A Randomized Trial of Closed-Loop Insulin Delivery Postpartum in Type 1 Diabetes
This study aimed to evaluate the efficacy of closed-loop insulin delivery postpartum.
RESEARCH DESIGN AND METHODS
In this open-label, randomized controlled trial, postpartum individuals with type 1 diabetes were randomized to hybrid closed-loop insulin delivery with the MiniMed™ 670G/770G system in auto-mode or sensor augmented pump therapy, in the first 12-weeks postpartum followed by a continuation phase with closed-loop for all until 24-weeks postpartum.

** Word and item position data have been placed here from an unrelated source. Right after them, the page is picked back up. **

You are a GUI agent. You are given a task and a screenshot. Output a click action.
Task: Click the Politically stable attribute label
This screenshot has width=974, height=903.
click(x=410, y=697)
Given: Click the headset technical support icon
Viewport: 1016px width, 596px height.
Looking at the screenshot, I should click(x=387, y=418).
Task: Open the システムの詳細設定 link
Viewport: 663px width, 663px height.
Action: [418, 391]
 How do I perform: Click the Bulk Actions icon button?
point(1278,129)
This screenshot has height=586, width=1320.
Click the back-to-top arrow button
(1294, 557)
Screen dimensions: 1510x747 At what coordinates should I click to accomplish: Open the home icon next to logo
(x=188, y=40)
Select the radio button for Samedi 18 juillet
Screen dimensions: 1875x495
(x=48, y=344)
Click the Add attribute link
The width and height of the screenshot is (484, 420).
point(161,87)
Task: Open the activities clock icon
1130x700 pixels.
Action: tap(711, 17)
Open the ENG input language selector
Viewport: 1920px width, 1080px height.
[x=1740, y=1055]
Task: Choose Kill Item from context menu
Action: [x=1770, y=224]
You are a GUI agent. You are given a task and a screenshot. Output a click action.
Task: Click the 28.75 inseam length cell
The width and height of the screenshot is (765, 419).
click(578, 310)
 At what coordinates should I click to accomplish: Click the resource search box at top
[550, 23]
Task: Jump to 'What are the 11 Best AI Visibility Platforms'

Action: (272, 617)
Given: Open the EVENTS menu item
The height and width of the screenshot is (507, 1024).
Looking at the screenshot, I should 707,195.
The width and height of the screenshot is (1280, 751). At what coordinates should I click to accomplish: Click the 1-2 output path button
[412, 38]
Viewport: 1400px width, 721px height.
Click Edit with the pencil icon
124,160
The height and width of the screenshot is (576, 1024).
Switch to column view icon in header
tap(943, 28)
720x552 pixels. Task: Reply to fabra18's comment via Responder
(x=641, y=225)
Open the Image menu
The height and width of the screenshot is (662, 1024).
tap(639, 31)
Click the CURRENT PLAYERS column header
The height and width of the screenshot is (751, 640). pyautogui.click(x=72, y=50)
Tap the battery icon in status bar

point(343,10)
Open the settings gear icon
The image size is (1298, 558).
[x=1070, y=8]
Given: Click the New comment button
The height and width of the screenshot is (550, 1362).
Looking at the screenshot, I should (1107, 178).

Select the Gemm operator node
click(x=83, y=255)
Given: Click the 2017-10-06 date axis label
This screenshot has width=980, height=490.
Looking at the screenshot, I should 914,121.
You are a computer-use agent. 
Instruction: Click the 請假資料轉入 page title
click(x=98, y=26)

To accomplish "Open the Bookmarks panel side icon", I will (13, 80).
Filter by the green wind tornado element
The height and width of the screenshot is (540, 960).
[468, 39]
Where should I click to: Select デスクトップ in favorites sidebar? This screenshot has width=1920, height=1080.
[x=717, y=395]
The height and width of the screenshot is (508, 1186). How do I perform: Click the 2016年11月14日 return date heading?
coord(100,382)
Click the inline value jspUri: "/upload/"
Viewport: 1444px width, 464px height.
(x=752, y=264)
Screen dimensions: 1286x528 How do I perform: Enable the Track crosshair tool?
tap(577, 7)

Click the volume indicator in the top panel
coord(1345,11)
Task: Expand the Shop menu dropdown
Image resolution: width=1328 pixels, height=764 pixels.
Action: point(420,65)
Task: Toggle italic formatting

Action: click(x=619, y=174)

Eighteen participants (mean±SD age 32±3.5 years, diabetes duration 22±7.3 years and early pregnancy HbA1c 52±6.8 mmol/mol [6.9±0.9%]) completed 24-weeks of postpartum follow-up. In the randomization phase, percent time in range, 70-180 mg/dL (3.9-10 mmol/L) did not differ between groups (79.2±8.7% versus 78.2±6.0%; p=0.41). Women randomized to closed-loop spent less time below 70 mg/dL (3.9 mmol/L) and 54 mg/dL (3.0 mmol/L) (1.7±0.8% versus 5.5±3.3%; p<0.001 and 0.3±0.2% versus 1.1±0.9%; p=0.008). Time above 180 mg/dL (10 mmol/L) was not different between groups (18.7±8.8% versus 15.9±7.7%; p=0.21). In the continuation phase, those initially randomized to sensor augmented pump had less time below 70 mg/dL after initiation of closed-loop (5.5±3.3% versus 3.3±2.2%; p=0.039). The closed-loop group maintained similar glycemic metrics in both study phases. There were no episodes of diabetic ketoacidosis or severe hypoglycemia in the randomized or continuation phase in either group.
Women randomized to closed-loop insulin delivery postpartum had less hypoglycemia than those randomized to sensor augmented pump therapy. There were no safety concerns. These findings are reassuring for use of closed-loop insulin delivery postpartum because of its potential to reduce hypoglycemia.